Poor Ted. I guess the days of wine and roses are over. And now you're staring into the abyss-or Kerry's face. If Ted was the life of the party, Lurch is the hangover.

The British Caliphate

Radical Muslims in the UK want to make darn sure that future generations of Brits are just as miserable as they are.
DEMANDS for a ban on "un-Islamic" activities in schools will be set out by the Muslim Council of Britain today.

Targets include playground games, swimming lessons, school plays, parents' evenings and even vaccinations.

And the calls for all children to be taught in Taliban-style conditions will be launched with the help of a senior Government education adviser.
Great civilizations do not fall from without before they are destroyed from within. So long, Britain, it was nice knowing you.

Secret Weapon

Lieberman has put his colleagues on notice over their shenanigans.
Sen. Joseph Lieberman of Connecticut fired a shot across the bow of the Senate's Democratic majority, warning them he may bolt the party and join the GOP if Congress votes to withhold funding for the war in Iraq.

The move would give Republicans control of the Senate, since Democrats hold the majority by one vote.

Lieberman, who calls himself an "independent Democrat," has been among the strongest supporters of the war on terror and President Bush's plan for a troop surge in Iraq.

"I have no desire to change parties," Lieberman said in an interview published Thursday on politico.com. "If that ever happens, it is because I feel the majority of Democrats have gone in a direction that I don't feel comfortable with."
While it might not matter that much in the long run, a Lieberman leap would be worth it just to see the crack-up it would cause with the Pelosi crowd. Come on over, Joe...we're waiting...

The Truth Won't Set You Free

In the Muslim world, honesty will get you nowhere.
ALEXANDRIA, Egypt-An Egyptian blogger was convicted Thursday and sentenced to four years in prison for insulting Islam, the Propher Muhammad and Egypt's president, sending a chill through fellow Internet writers who fear a government crackdown.

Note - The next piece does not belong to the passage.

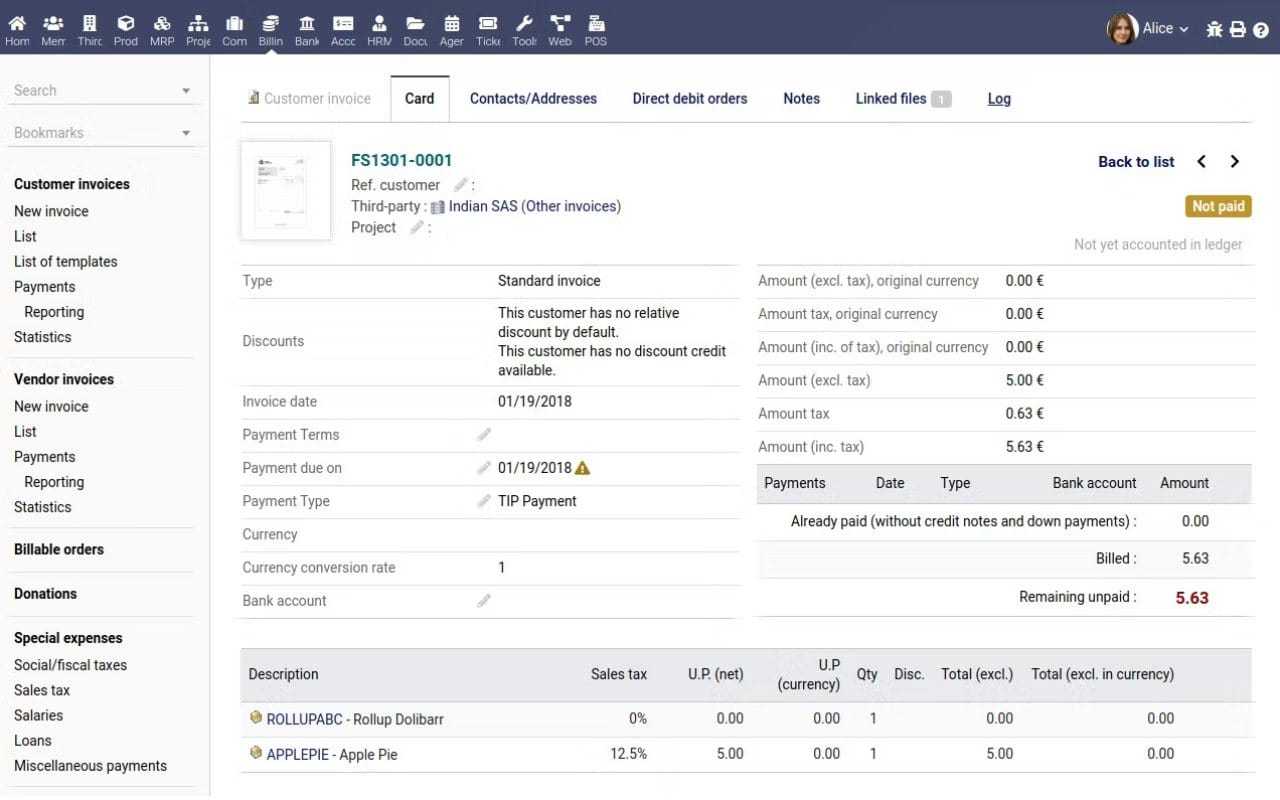Switch to the Linked files tab
This screenshot has width=1280, height=800.
[893, 98]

Abdel Kareen Nabil, a 22-year-old former student at Egypt's Al-Azhar University, an Islamic institution, was a vocal secularist and sharp critic of conservative Muslins in his blog. He also lashed out often at Al-Azhar-the most prominent religious center in Sunni Islam-calling it "the university of terrorism" and accusing it of encouraging extremism.

His conviction brought a flood of condemnations from Amnesty International and other international and Egyptian rights groups and stunned fellow bloggers.
Sad to say I'm not stunned. Telling the truth in the Muslim world is a bigger taboo than treating women like human beings.

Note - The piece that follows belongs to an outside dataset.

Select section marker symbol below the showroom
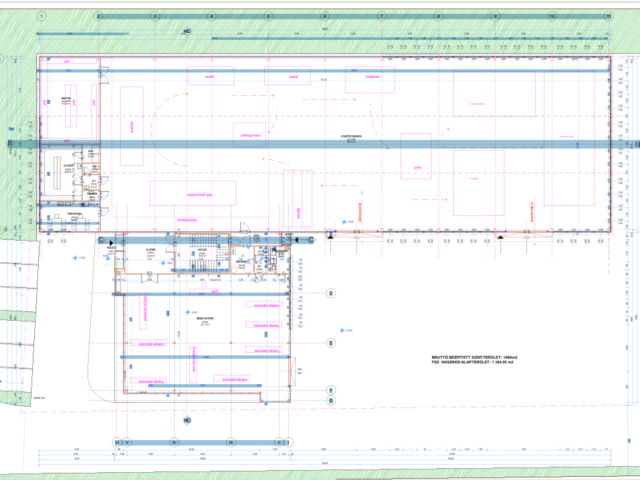 186,420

Thursday, February 22, 2007

Welcome To Lesbian Island

It's like Wonder Woman's island, but with burkas.
TEHRAN (Reuters)-Iran plans a female-only island to boost tourism in a northwest province, the Tehran-e Emrouz newspaper on Wednesday quoted a local official as saying.

It will be on the Urumiyeh lake in Western Azerbaijan province, a municipality official identified only as Aghai said.

Under Iran's strict Islamic law, mixing with men in public is forbidden. Strict sex segregation actually protects women rather than restricting their rights, officials argue.
Seriously, what is it with the Muslims' fear of women? It's getting to the point where they'll say women were created as a Zionist plot to confuse chaste Muslim men.

Rhymin' And Whinin'

Je$$e's looking for somebody to sue, er, taking a stand, again.
Just in time for the Academy Awards, Jesse Jackson's renewing a push for greater inclusion of minorities in showbiz.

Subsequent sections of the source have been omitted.